Just days before the baby arrived, my brother and his wife, who is a Christian Science nurse (an individual who gives nonmedical nursing care to those relying on Christian Science for healing), offered their home to my mother. My mom joyously and effortlessly embraced this change, and within 24 hours was moved into a lovely room furnished with some of her cherished belongings. Mom regained her mobility and was able to drive again, get out to the Botanical Gardens, and enjoy the companionship of my sister-in-law’s mom, who also lived with them. She was with us for several more years, and we continued to daily share the inspirations we were getting about God, who never stops providing for Her children’s needs.
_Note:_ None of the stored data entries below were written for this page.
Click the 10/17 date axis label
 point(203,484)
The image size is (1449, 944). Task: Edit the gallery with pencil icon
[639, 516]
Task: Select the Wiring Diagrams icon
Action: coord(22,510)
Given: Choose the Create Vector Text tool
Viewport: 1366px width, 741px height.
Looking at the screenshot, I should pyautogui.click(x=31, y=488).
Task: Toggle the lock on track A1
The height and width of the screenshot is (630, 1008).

I deeply appreciate what it takes to be a caregiver, and my heart wants to celebrate each one who does this work by saying “Bless you!” But, more than that, I pray that you feel how dearly cared for every caregiver is by God. We are never asked to do this alone. God is always upholding us – is always the foundation of support to all the support we give – and is gently, tenderly caring for us all as His sheep. As the Psalmist assures us, “He restoreth my soul” (Psalms 23:3). We can lean on this support, moment by moment, and find our strength, patience, courage, and joy unfailingly renewed. As Christian Science Discoverer Mary Baker Eddy puts it in her book “Science and Health with Key to the Scriptures,” “To those leaning on the sustaining infinite, to-day is big with blessings” (p. vii).